[Haskell-cafe] ANNOUNCE: iterIO-0.1 - iteratee-based IO with pipe operators

Fri May 6 17:56:40 CEST 2011

At Fri, 6 May 2011 10:15:50 +0200,
Gregory Collins wrote:
> 
> Hi David,
> 
> Re: this comment from catchI:
> 
> > It is not possible to catch asynchronous exceptions, such as
> > lazily evaluated divide-by-zero errors, the throw function, or
> > exceptions raised by other threads using throwTo if those
> > exceptions might arrive anywhere outside of a liftIO call.
> 
> It might be worth investigating providing a version which can catch
> asynchronous exceptions if the underlying monad supports it (via
> MonadCatchIO or something similar). One of the most interesting
> advantages I can see for IterIO over the other iteratee
> implementations is that you actually have some control over resource
> usage -- not being able to catch asynchronous exceptions nullifies
> much of that advantage. A clear use case for this is timeouts on
> server threads, where you typically throw a TimeoutException exception
> to the handling thread using "throwTo" if the timeout is exceeded.
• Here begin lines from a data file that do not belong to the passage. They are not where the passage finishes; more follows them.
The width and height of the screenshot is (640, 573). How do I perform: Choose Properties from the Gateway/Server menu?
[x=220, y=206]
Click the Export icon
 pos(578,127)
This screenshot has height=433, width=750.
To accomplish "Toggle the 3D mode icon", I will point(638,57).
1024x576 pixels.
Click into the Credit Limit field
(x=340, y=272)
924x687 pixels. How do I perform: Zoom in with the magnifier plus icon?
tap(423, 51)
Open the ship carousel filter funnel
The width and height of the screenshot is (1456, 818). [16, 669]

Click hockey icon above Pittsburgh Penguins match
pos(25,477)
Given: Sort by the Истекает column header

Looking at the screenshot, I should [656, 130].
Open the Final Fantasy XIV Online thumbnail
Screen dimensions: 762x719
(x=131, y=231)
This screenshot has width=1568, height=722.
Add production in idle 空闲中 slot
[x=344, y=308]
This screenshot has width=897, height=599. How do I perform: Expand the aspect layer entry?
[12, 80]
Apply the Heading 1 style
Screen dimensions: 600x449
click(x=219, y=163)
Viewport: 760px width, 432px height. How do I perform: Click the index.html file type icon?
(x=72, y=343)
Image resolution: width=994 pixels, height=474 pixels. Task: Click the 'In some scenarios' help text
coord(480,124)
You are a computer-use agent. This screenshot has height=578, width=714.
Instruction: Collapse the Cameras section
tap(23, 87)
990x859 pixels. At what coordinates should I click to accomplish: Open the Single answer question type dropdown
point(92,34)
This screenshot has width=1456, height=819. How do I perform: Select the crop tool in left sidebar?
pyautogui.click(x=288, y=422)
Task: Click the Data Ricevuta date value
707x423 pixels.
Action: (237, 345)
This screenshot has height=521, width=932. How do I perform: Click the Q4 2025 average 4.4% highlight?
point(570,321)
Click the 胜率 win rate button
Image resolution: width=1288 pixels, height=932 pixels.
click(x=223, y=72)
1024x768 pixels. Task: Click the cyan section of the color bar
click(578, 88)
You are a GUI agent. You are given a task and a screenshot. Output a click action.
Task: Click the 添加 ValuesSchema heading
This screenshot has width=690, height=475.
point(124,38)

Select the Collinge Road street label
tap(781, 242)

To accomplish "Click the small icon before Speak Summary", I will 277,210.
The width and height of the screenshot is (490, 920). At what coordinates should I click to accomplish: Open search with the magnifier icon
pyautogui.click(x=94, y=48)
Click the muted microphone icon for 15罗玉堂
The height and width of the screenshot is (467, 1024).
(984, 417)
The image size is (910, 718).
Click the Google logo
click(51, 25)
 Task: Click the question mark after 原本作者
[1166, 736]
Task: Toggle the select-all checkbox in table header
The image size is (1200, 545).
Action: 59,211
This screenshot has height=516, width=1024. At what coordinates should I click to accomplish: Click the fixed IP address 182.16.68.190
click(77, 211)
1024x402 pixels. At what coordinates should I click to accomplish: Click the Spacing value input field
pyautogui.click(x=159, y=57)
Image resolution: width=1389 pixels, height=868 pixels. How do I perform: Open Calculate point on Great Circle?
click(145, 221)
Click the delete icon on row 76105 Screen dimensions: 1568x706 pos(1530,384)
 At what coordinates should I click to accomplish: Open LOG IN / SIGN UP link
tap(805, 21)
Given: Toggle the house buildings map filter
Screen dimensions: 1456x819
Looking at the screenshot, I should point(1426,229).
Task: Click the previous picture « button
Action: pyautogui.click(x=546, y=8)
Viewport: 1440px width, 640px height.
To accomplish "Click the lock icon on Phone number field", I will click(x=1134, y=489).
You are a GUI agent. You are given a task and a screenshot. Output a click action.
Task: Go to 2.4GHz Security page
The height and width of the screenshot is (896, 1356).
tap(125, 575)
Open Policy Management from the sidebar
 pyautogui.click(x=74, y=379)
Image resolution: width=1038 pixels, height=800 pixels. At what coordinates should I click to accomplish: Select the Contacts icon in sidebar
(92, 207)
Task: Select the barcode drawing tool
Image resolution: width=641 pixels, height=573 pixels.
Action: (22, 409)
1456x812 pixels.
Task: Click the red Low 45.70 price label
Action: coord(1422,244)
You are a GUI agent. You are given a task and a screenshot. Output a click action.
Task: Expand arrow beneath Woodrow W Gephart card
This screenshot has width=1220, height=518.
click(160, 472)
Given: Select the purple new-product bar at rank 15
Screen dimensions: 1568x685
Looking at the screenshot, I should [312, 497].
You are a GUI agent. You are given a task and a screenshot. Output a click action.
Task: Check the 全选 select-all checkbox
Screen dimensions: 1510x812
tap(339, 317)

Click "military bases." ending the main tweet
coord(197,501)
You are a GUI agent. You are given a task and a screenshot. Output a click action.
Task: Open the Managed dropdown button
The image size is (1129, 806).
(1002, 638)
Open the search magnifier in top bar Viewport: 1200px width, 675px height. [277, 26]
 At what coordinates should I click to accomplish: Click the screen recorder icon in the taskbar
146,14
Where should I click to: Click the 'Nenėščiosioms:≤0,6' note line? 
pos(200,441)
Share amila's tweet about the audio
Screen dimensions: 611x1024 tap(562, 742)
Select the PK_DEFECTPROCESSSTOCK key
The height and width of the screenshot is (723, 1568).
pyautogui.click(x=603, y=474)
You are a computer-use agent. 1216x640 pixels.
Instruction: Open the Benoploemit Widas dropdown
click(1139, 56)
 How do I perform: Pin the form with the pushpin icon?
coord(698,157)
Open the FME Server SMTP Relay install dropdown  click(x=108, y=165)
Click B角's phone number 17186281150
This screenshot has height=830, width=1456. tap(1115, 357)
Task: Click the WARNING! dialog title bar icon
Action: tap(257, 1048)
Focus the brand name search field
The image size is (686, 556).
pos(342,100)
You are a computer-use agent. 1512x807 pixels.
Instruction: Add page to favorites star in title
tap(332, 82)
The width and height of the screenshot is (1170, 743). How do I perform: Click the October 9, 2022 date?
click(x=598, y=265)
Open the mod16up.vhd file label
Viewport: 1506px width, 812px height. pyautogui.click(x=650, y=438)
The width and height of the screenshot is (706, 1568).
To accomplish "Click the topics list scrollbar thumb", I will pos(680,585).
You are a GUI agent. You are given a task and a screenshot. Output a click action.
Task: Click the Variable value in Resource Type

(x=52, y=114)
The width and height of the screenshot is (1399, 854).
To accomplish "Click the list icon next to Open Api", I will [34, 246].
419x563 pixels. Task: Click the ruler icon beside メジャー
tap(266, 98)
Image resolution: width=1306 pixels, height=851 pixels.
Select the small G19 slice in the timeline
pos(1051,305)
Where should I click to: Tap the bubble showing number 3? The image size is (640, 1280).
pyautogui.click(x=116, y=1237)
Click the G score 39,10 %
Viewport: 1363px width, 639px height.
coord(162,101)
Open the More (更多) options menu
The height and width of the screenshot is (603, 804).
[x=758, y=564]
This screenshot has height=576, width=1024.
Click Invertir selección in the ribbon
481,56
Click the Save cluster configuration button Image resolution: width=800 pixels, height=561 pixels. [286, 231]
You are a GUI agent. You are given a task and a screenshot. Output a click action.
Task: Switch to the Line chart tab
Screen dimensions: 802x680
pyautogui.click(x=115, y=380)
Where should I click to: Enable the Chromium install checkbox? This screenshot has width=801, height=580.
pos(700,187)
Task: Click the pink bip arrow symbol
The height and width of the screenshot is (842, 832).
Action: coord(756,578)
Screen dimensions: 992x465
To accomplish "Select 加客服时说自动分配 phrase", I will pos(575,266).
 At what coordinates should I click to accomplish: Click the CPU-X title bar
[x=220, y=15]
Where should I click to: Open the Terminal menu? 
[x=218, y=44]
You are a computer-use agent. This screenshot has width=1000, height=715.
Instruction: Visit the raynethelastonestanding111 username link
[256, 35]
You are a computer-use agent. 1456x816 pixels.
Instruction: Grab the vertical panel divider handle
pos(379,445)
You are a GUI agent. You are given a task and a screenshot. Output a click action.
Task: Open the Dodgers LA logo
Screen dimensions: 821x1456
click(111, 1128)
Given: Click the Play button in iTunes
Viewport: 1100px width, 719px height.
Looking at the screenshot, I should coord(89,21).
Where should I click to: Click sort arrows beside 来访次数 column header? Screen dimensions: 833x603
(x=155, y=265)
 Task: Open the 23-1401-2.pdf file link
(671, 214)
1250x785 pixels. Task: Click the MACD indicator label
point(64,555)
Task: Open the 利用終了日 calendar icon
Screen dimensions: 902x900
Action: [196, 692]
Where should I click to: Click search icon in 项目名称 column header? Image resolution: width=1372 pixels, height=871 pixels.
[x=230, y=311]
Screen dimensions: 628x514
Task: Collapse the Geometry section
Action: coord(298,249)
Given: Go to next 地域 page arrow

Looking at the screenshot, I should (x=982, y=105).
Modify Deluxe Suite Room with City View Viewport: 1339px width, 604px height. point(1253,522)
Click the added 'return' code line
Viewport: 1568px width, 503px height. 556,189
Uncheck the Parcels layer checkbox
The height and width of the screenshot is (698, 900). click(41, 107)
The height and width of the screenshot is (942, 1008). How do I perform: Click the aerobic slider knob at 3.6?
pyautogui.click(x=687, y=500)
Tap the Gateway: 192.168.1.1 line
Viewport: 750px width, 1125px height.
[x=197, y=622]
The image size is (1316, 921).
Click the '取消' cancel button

Excellent point.  There's actually a chance that iterIO already
catches those kinds of exceptions, but I wasn't sure enough about how
the Haskell runtime works to make that claim.  I've noticed in
practice that asynchronous exceptions tend to come exactly when I
execute the IO >>= operation.  If that's true, then since each IO >>=
is wrapped in a try block, the exceptions will all be caught (well,
not divide by zero, but things like throwTo, which I think are more
important).

One way I was thinking of implementing this was wrapping the whole
execution in block, and then calling unblock (unless iterIO's own
hypothetical block function is called) for every invocation of liftIO.
Unfortunately, the block and unblock functions now seem to be
deprecated, and the replacement mask/unmask ones would not be as
amenable to this technique.

However, if there's some simpler way to guarantee that >>= is the
point where exceptions are thrown (and might be the case for GHC in
practice), then I basically only need to update the docs.  If someone
with more GHC understanding could explain how asynchronous exceptions
work, I'd love to hear it...

> Another question re: resource cleanup: in the docs I see:
> 
> > Now suppose inumHttpBody fails (most likely because it receives an
> > EOF before reading the number of bytes specified in the
> > Content-Length header). Because inumHttpBody is fused to handler,
> > the failure will cause handler to receive an EOF, which will cause
> > foldForm to fail, which will cause handleI to receive an EOF and
> > return, which will ensure hClose runs and the file handle h is not
> > leaked.
> 
> > Once the EOFs have been processed, the exception will propagate
> > upwards making inumHttpServer fail, which in turn will send an EOF
> > to iter. Then the exception will cause enum to fail, after which
> > sock will be closed. In summary, despite the complex structure of
> > the web server, because all the components are fused together with
> > pipe operators, corner cases like this just work with no need to
> > worry about leaked file descriptors.
> 
> Could you go into a little bit of detail about the mechanism behind this?

Yes, absolutely.  This relies on the fact that an Inum must always
return its target Iter, even when the Inum fails.  This invariant is
ensured by the two Inum construction functions, mkInumC and mkInumM,
which catch exceptions thrown by the "codec" iteratee and add in the
state of the target iteratee.

Now when you execute code like "inum .| iter", the immediate result of
running inum is "IterR tIn m (IterR tOut m a)"--i.e., the result of an
iteratee returning the result an iteratee (because Inums are
iteratees, too).  If the Inum failed, then the outer IterR will use
the Fail constructor:

        Fail !IterFail !(Maybe a) !(Maybe (Chunk t))

Where the "Maybe a" will be a "Maybe (IterR tOut m b)", and, because
of the Inum invariant, will be Just an actual result.  .| then must
translate the inner iteratee result to the appropriate return type for
the Inum (since the Inum's type (IterR tIn m ...) is different from
the Iter's (Iter tOut m ...)).  This happens through the internal
function joinR, which says:

joinR (Fail e (Just i) c) = flip onDoneR (runR i) $ \r ->
                            case r of
                              Done a _    -> Fail e (Just a) c
                              Fail e' a _ -> Fail e' a c
                              _ -> error "joinR"

Where the 'runR' function basically keeps feeding EOF to an Iter (and
executing it's monadic actions and rejecting its control requests)
until it returns a result, at which point the result's residual input
can be discarded and replaced with the residual input of the Inum.

David